PETUNJUK TUGAS:
Ketik ulang seluruh catatan di bawah ini tanpa perubahan apa pun, tetapi jangan sertakan gambarnya.

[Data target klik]
§ §

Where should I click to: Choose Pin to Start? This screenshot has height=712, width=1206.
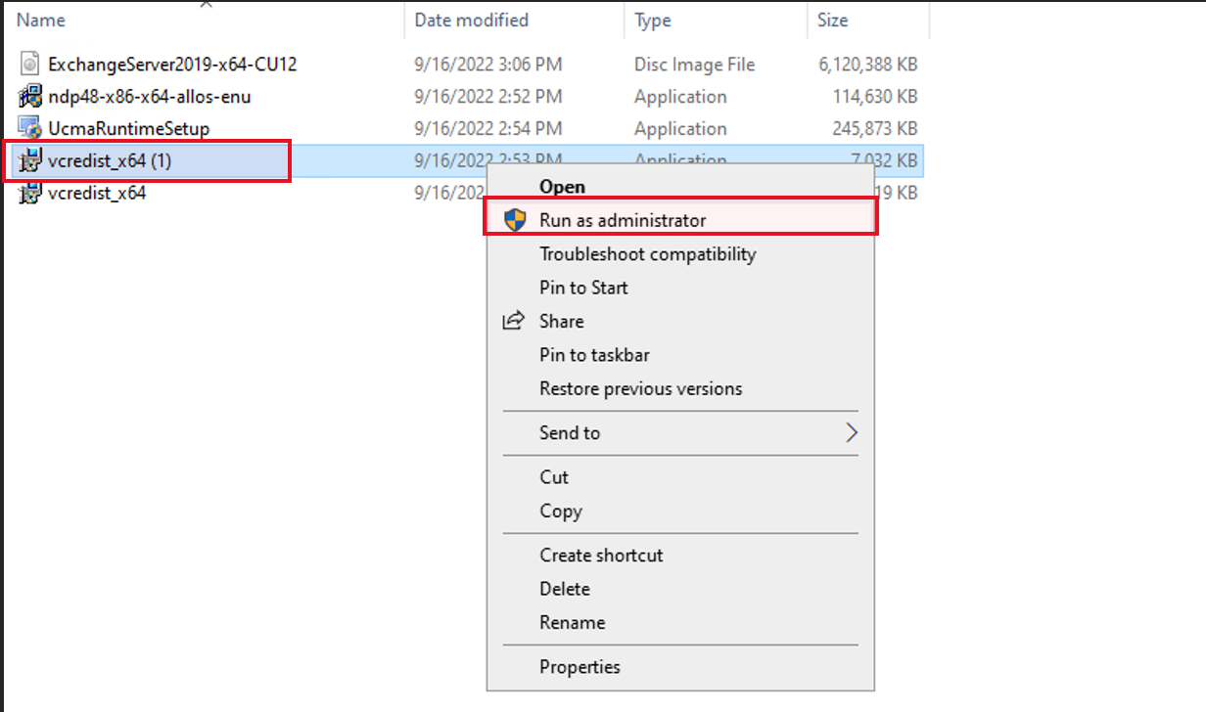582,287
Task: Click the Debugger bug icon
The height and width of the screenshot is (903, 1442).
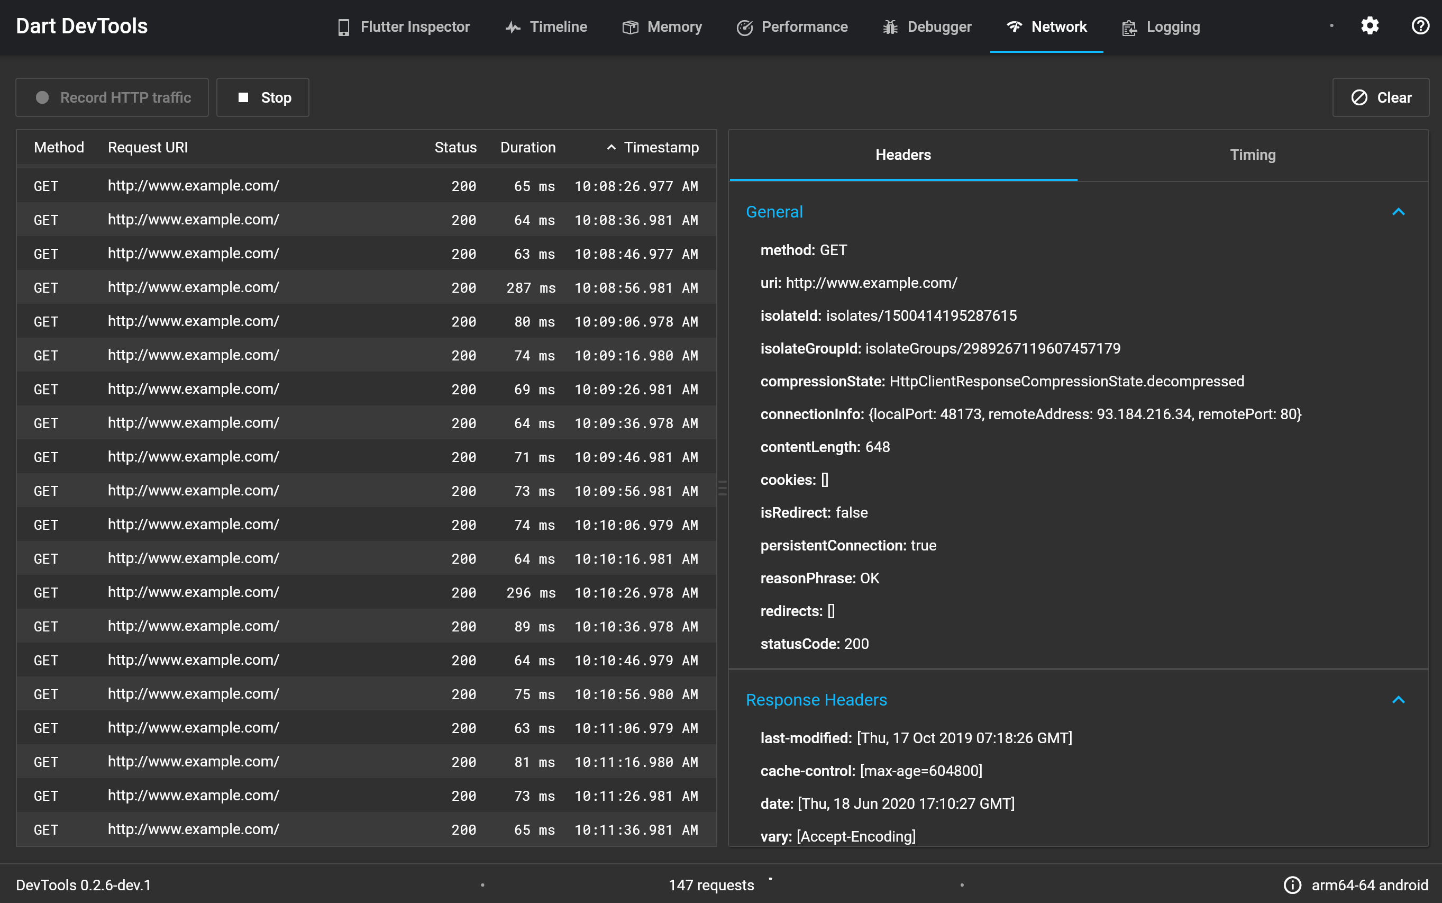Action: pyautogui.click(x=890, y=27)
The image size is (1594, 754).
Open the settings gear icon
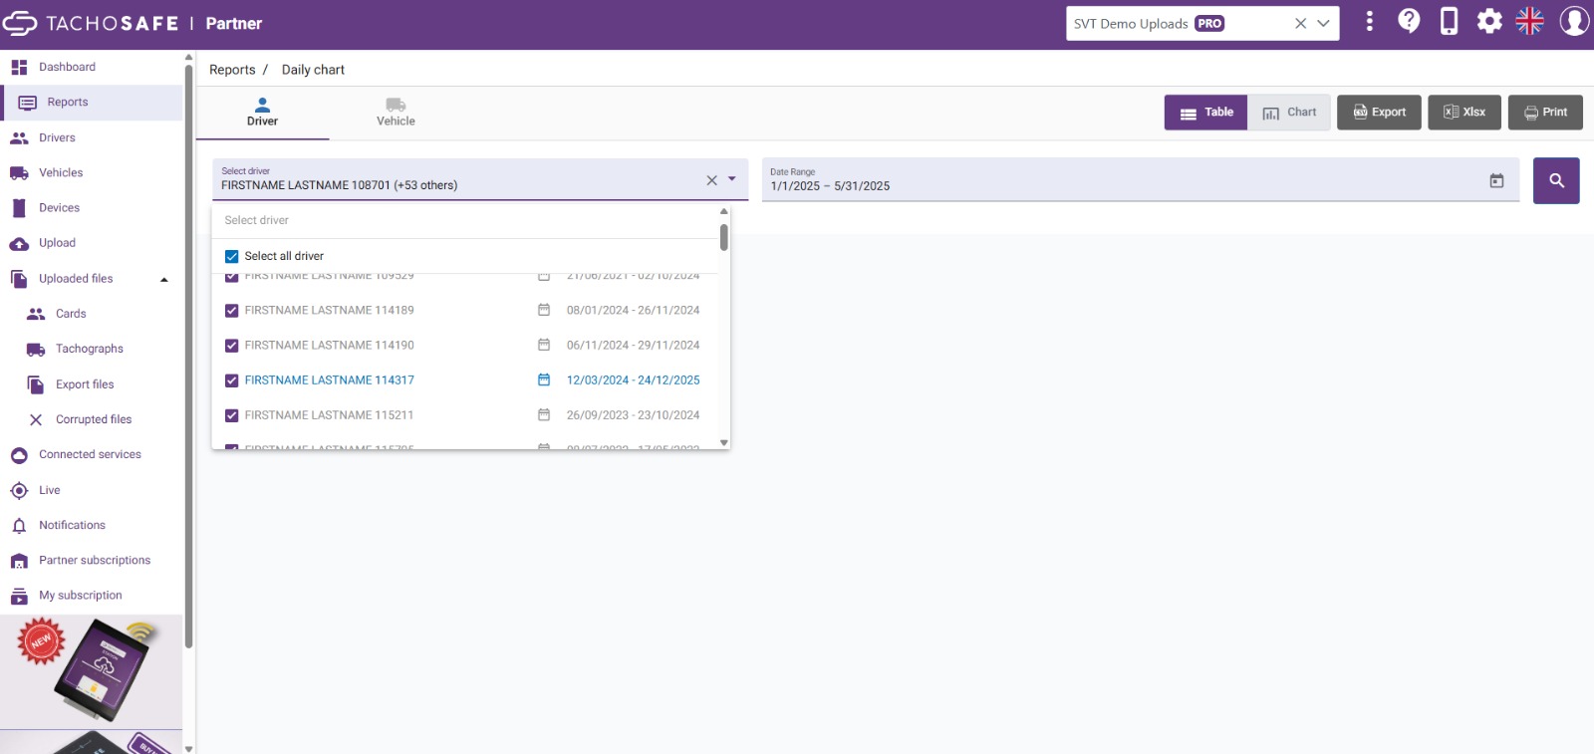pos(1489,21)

§ §

HASIL LATIHAN:
Where should I click to: Choose Pin to Start? This screenshot has height=712, width=1206.
582,287
Task: Click the Debugger bug icon
The height and width of the screenshot is (903, 1442).
Action: pyautogui.click(x=890, y=27)
The image size is (1594, 754).
Open the settings gear icon
pos(1489,21)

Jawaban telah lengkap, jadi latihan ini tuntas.